Write out every one of the following rows again, keeping each character, bracket, and space unchanged.

▶ _PROVIDED DATA_:
····················

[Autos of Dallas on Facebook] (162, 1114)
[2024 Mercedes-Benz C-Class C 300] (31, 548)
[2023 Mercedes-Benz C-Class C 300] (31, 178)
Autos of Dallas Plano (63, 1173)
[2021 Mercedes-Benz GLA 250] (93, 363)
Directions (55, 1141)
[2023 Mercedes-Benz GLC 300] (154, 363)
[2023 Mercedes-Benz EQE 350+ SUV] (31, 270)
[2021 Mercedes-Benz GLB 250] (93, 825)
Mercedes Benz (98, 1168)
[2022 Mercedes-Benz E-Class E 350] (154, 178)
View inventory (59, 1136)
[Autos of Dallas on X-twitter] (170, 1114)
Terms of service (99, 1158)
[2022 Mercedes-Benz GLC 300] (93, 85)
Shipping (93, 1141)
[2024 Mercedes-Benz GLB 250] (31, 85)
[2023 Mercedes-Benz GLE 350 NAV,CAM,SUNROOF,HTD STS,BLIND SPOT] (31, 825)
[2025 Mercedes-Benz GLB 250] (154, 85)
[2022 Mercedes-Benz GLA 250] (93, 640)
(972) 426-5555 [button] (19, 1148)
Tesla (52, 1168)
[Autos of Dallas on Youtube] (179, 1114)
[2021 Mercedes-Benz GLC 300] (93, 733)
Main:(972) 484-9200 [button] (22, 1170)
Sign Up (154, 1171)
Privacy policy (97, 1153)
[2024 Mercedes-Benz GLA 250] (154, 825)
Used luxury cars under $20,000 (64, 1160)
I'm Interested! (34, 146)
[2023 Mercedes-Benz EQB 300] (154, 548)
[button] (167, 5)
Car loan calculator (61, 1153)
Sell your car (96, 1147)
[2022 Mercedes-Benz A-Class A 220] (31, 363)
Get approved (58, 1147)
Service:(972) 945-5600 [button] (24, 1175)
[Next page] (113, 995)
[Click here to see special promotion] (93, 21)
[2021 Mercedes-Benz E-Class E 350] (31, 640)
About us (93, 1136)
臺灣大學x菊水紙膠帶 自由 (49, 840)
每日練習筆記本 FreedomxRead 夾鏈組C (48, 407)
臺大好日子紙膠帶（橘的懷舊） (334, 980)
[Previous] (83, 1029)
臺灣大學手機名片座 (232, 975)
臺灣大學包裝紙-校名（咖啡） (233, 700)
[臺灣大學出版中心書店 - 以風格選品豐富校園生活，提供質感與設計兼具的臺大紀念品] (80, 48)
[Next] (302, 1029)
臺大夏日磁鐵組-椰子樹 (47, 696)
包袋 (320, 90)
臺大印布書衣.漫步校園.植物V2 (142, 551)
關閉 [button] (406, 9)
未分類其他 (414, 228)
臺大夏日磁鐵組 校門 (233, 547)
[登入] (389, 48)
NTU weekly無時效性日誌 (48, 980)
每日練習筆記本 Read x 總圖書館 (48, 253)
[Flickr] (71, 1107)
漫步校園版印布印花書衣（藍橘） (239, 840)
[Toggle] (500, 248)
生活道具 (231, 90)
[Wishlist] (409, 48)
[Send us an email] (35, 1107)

····················

▶ _COMPLETE ANSWER_:
[Autos of Dallas on Facebook] (162, 1114)
[2024 Mercedes-Benz C-Class C 300] (31, 548)
[2023 Mercedes-Benz C-Class C 300] (31, 178)
Autos of Dallas Plano (63, 1173)
[2021 Mercedes-Benz GLA 250] (93, 363)
Directions (55, 1141)
[2023 Mercedes-Benz GLC 300] (154, 363)
[2023 Mercedes-Benz EQE 350+ SUV] (31, 270)
[2021 Mercedes-Benz GLB 250] (93, 825)
Mercedes Benz (98, 1168)
[2022 Mercedes-Benz E-Class E 350] (154, 178)
View inventory (59, 1136)
[Autos of Dallas on X-twitter] (170, 1114)
Terms of service (99, 1158)
[2022 Mercedes-Benz GLC 300] (93, 85)
Shipping (93, 1141)
[2024 Mercedes-Benz GLB 250] (31, 85)
[2023 Mercedes-Benz GLE 350 NAV,CAM,SUNROOF,HTD STS,BLIND SPOT] (31, 825)
[2025 Mercedes-Benz GLB 250] (154, 85)
[2022 Mercedes-Benz GLA 250] (93, 640)
(972) 426-5555 [button] (19, 1148)
Tesla (52, 1168)
[Autos of Dallas on Youtube] (179, 1114)
[2021 Mercedes-Benz GLC 300] (93, 733)
Main:(972) 484-9200 [button] (22, 1170)
Sign Up (154, 1171)
Privacy policy (97, 1153)
[2024 Mercedes-Benz GLA 250] (154, 825)
Used luxury cars under $20,000 (64, 1160)
I'm Interested! (34, 146)
[2023 Mercedes-Benz EQB 300] (154, 548)
[button] (167, 5)
Car loan calculator (61, 1153)
Sell your car (96, 1147)
[2022 Mercedes-Benz A-Class A 220] (31, 363)
Get approved (58, 1147)
Service:(972) 945-5600 [button] (24, 1175)
[Next page] (113, 995)
[Click here to see special promotion] (93, 21)
[2021 Mercedes-Benz E-Class E 350] (31, 640)
About us (93, 1136)
臺灣大學x菊水紙膠帶 自由 (49, 840)
每日練習筆記本 FreedomxRead 夾鏈組C (48, 407)
臺大好日子紙膠帶（橘的懷舊） (334, 980)
[Previous] (83, 1029)
臺灣大學手機名片座 (232, 975)
臺灣大學包裝紙-校名（咖啡） (233, 700)
[臺灣大學出版中心書店 - 以風格選品豐富校園生活，提供質感與設計兼具的臺大紀念品] (80, 48)
[Next] (302, 1029)
臺大夏日磁鐵組-椰子樹 (47, 696)
包袋 (320, 90)
臺大印布書衣.漫步校園.植物V2 (142, 551)
關閉 [button] (406, 9)
未分類其他 (414, 228)
臺大夏日磁鐵組 校門 (233, 547)
[登入] (389, 48)
NTU weekly無時效性日誌 (48, 980)
每日練習筆記本 Read x 總圖書館 (48, 253)
[Flickr] (71, 1107)
漫步校園版印布印花書衣（藍橘） (239, 840)
[Toggle] (500, 248)
生活道具 (231, 90)
[Wishlist] (409, 48)
[Send us an email] (35, 1107)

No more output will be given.